:: Exercise passage

I just carved another notch in the I told you so column…

I posted about Germany and its trade deficit, amongst other things, only few weeks ago and now the WSJ comes in with a front page article justifying everything that I said (See my post “Trade Deficit: Trump, WSJ, Germany and China”).

I have been wailing about the Euro for years as you can see in my post “The Euro: A Modern Tower of Babel.” While I was (and still am) wrong on the timing, I truly believe that it simply cannot survive as–is.

Again, it is good to see credible sources like the WSJ and on its front page saying it in so many words.

So, here again I can bask in my glory of being correct in my analysis.
This is a big issue. Germany has a “proven” track record of being the spark that lights world-level disorder and disaster.

How can it make sense that the citizens of the economically strongest country (not in size but by many measures of economic health) in Europe—and probably in the world—have only middle of the road personal wealth? The UK, France, Italy are all much less economically healthy, with France in bad shape and Italy on the verge of bankruptcy, yet the citizens of each have significantly higher personal wealth.

It is possible because the German people are by nature very industrious, disciplined, and frugal and believe in strong nation, in other words nationalism.

::::

* [Your instructions]
Can you copy the post about Germany and the Euro starting at "Again, it is" and ending at "other words nationalism.", but swap "Italy" for "Spain"?

:: Records supplied

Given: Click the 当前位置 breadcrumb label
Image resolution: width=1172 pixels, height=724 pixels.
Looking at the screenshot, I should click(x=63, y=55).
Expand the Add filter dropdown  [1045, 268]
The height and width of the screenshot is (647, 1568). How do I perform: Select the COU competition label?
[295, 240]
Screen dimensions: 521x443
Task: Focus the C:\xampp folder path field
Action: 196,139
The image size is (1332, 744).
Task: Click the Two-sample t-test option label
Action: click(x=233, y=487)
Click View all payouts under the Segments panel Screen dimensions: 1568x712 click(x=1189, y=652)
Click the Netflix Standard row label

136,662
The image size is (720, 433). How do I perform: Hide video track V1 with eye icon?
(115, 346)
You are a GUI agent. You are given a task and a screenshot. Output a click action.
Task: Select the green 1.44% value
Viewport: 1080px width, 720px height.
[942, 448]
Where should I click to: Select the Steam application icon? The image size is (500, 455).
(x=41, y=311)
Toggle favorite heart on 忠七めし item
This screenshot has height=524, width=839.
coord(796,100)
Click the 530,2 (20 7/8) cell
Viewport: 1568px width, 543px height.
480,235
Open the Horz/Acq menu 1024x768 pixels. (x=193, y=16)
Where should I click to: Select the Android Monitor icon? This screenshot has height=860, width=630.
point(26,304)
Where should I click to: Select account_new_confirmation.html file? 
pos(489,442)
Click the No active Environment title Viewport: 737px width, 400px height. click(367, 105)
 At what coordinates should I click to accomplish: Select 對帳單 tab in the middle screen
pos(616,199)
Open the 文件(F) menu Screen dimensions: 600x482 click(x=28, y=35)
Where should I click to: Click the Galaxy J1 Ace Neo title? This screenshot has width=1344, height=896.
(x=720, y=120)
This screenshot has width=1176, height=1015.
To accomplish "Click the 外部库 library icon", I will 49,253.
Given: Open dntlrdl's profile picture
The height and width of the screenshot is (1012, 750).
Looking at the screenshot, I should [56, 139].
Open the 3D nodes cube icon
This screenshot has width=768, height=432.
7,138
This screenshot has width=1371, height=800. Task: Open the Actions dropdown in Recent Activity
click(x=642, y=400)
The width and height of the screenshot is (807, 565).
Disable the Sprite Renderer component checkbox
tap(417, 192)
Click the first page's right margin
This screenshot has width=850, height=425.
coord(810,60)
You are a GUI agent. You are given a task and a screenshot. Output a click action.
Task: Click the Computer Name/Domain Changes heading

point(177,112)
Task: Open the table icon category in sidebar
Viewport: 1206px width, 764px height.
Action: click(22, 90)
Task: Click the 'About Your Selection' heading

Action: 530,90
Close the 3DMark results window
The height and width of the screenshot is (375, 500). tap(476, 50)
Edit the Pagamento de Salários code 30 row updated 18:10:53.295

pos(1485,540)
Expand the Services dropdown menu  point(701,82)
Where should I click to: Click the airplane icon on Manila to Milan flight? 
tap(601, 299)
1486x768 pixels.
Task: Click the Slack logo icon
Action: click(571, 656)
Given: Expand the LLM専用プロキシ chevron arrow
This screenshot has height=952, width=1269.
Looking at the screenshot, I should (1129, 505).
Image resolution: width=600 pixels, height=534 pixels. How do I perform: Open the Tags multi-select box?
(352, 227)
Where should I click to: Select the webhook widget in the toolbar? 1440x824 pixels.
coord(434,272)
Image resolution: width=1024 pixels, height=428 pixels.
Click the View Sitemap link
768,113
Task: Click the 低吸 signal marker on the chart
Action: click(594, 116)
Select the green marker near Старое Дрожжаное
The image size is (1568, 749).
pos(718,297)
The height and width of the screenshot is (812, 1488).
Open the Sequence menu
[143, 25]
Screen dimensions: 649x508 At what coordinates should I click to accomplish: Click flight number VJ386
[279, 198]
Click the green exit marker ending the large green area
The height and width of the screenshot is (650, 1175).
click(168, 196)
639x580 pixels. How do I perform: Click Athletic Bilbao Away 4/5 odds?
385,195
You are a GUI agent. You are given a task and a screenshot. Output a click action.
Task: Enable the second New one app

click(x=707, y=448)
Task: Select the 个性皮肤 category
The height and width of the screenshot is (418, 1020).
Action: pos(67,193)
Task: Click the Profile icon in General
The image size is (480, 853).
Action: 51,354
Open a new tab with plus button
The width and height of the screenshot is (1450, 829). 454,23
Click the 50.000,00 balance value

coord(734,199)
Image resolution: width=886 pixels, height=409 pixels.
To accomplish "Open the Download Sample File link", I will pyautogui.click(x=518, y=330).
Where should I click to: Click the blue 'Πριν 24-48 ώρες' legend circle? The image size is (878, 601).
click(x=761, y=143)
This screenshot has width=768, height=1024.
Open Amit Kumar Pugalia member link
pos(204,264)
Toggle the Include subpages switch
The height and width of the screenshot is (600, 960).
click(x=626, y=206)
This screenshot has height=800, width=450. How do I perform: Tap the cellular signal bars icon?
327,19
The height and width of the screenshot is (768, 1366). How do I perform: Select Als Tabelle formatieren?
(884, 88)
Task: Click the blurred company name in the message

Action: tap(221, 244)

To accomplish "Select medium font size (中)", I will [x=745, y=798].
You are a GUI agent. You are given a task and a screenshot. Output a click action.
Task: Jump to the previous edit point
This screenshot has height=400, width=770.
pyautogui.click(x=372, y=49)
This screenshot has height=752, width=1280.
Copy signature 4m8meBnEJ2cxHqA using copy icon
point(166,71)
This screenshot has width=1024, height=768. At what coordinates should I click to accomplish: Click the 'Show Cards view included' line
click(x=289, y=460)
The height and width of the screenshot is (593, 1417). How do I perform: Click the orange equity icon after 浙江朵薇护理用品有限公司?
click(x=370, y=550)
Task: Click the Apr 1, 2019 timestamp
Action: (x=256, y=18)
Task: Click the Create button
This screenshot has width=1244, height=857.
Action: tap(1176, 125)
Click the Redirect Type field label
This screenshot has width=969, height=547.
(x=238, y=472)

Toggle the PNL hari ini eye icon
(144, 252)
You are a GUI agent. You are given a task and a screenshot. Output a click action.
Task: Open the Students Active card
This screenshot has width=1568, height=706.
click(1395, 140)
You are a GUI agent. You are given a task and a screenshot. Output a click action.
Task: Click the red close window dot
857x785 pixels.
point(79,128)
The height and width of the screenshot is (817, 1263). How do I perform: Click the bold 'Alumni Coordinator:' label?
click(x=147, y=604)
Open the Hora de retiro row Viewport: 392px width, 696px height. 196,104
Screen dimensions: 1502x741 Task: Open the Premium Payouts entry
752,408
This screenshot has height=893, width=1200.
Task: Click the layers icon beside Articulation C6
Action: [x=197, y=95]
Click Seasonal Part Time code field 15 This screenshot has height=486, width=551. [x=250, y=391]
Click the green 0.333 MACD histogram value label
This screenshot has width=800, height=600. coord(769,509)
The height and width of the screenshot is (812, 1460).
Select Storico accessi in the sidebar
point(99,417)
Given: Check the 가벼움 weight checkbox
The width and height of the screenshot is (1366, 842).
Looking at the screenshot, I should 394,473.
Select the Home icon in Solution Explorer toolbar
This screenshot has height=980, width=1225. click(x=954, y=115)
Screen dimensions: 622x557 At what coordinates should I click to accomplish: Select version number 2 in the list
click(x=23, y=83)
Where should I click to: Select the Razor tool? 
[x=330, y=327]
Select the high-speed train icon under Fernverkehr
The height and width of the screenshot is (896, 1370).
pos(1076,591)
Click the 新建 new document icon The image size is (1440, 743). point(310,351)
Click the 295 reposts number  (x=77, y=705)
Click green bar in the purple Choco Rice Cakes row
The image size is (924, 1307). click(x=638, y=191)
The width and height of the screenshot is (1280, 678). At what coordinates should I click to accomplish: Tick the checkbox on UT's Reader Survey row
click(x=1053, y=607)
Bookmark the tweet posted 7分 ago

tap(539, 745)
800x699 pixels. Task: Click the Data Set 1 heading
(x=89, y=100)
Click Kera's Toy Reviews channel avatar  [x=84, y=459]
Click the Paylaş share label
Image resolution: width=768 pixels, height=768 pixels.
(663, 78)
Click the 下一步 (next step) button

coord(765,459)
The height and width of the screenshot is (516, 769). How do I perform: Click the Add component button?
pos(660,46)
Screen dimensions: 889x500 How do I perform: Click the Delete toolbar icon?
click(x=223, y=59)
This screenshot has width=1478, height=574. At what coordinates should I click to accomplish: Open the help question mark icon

::::

* [Reply to the task]
Again, it is good to see credible sources like the WSJ and on its front page saying it in so many words.

So, here again I can bask in my glory of being correct in my analysis.
This is a big issue. Germany has a “proven” track record of being the spark that lights world-level disorder and disaster.

How can it make sense that the citizens of the economically strongest country (not in size but by many measures of economic health) in Europe—and probably in the world—have only middle of the road personal wealth? The UK, France, Spain are all much less economically healthy, with France in bad shape and Spain on the verge of bankruptcy, yet the citizens of each have significantly higher personal wealth.

It is possible because the German people are by nature very industrious, disciplined, and frugal and believe in strong nation, in other words nationalism.